The centre hosted the 2018 Scotties Tournament of Hearts Canadian national women's curling championship from 27 January to 4 February.

==Description==
The SOEC is part of the SOEC Complex (sometimes called the SOEC Campus), which includes the Penticton Trade and Convention Centre (PTCC), Memorial Arena and Cascades Casino. It is adjacent to the Penticton Community Centre, Cleland Theatre, Penticton Curling Club, and Bambino Field. These are part of a wider development project called the North Gateway, located at the northwest corner of the Penticton city limits, on the entry point to the city from the north.

The SOEC complex includes three of the city's four arenas: The SOEC with NHL-size ice (85 x) expandable to Olympic-size (100 x), the Okanagan Hockey School with NHL-size ice, and Memorial Arena (80 x).

The SOEC opened in 2008, with a (approx.) 5,000-seat area.
It faces British Columbia Highway 97 in Penticton.

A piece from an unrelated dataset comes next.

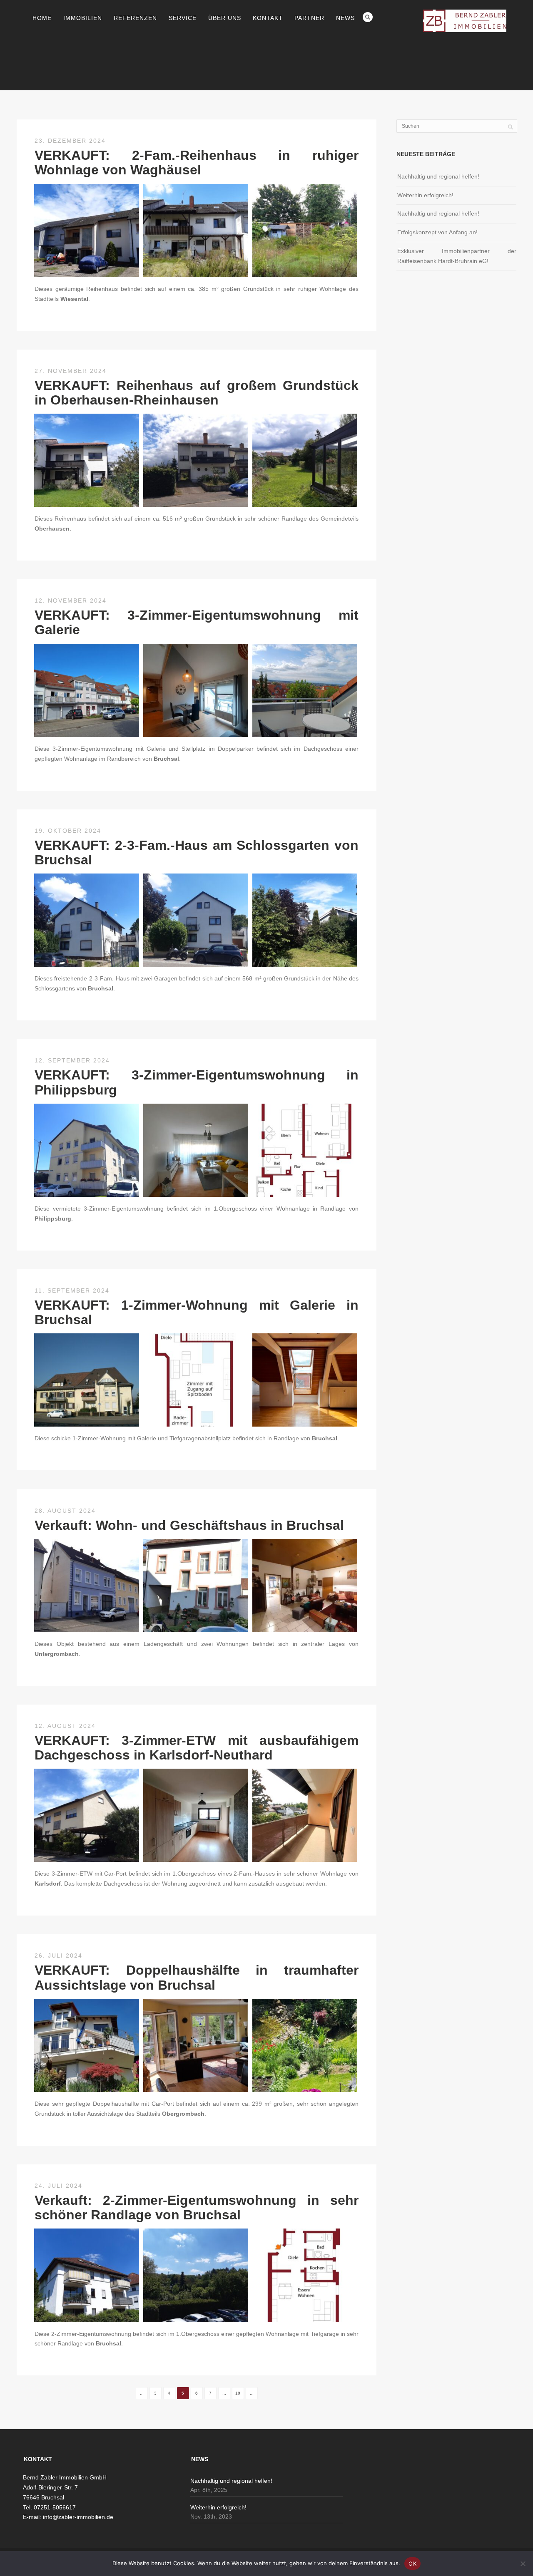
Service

The SOEC Complex is managed and operated by Oak View Group (OVG360), formerly Spectra and Global Spectrum Facility Management. It is owned by the City of Penticton.

==Finances==

The original estimate for construction was $56 million, which had risen to $73 million after residents approved borrowing $40 million to cover construction in a 2006 referendum. The final cost was over $81 million. The city announced in February 2019 that the funds borrowed for construction had been paid in full.

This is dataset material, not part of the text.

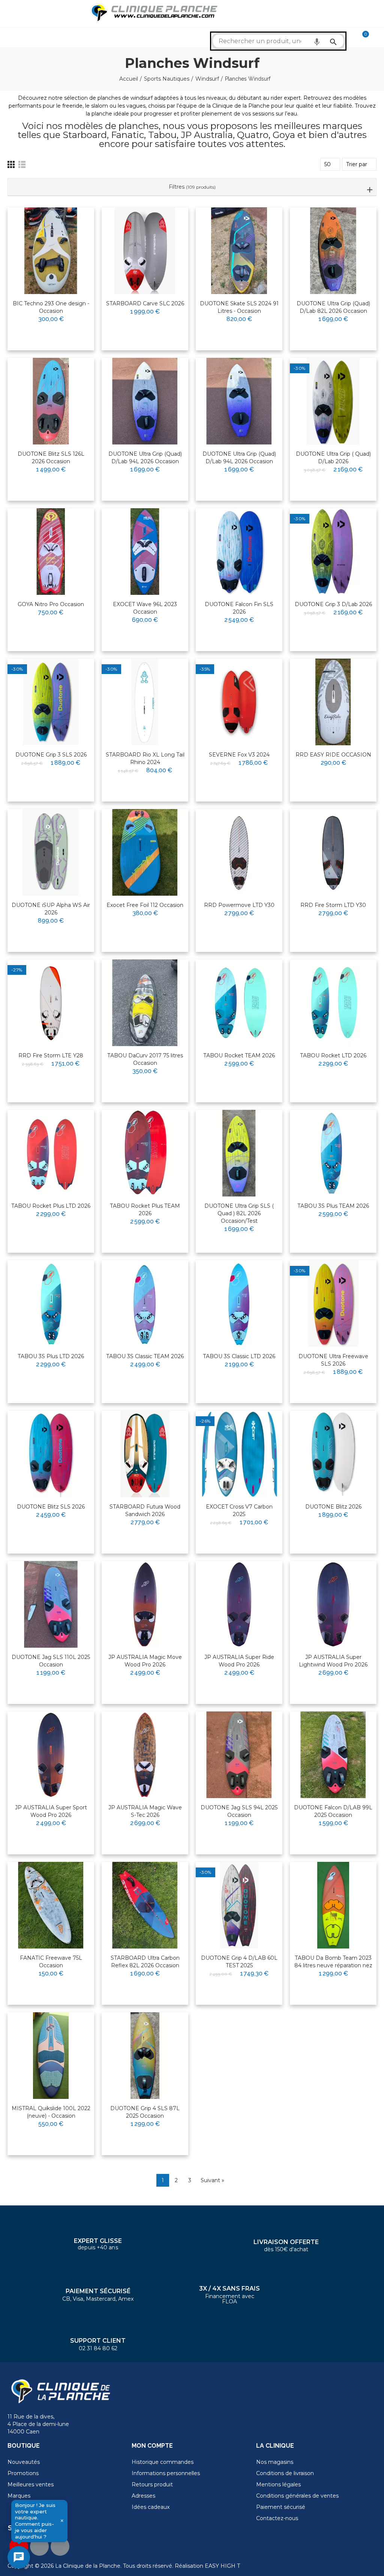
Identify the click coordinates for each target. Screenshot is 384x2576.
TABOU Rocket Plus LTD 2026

The SOEC has always operated at a financial loss. Its annual operating deficit was reported in 2010 as $1.8 million. This fell to $1.5 million in 2011 and 2012 and approached $1 million in 2017. However, COVID-19 restrictions and rising expenses resulted in the annual operating deficit rising above $2 million in 2020 through 2024.

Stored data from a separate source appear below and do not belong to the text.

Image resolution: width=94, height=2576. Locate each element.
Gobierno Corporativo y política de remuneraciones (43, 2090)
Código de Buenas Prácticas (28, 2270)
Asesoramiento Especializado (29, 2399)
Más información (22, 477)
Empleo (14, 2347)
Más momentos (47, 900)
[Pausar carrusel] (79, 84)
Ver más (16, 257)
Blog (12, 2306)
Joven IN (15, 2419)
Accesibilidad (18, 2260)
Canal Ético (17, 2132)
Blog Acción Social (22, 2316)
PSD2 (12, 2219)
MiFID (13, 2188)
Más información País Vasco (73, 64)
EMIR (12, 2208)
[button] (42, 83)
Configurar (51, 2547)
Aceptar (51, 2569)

In 2024, the City of Penticton began exploring selling the naming rights to the SOEC.

Penticton and the SOCE were included in a 2018 marketing study of a dozen mid-sized Canadian cities which had constructed new minor-league hockey arenas. Like Penticton, most of the mid-sized cities owned and controlled operation of the facilities, unlike larger cities whose major-league franchises typically contribute to venue construction and operating costs. Debt repayment and operating expenses were often double the direct revenue generated by a facility; debt repayment for the SOEC was estimated at over $3.5 million in 2017. Operating the facilities at a financial loss, cities are thus subsidizing the events hosted in order to generate associated economic activity in the area, to raise the city's reputation for hosting events, and to promote the city's brand in association with the events. The study linked the success of facilities to the facilities' integration into the city's overall development strategies.

==Ice hockey==
The SOEC's anchor tenant is the Penticton Vees ice hockey team, which advanced from the British Columbia Hockey League (BCHL) to the Western Hockey League (WHL) in 2025. It is also home to the British Columbia Hockey Hall of Fame and the Okanagan Hockey School, and has served as the main training camp for the Vancouver Canucks.

The centre is home to the Young Stars Rookie Tournament, which is an annual tournament featuring rookies and prospects from the Calgary Flames, Vancouver Canucks, Winnipeg Jets and Edmonton Oilers.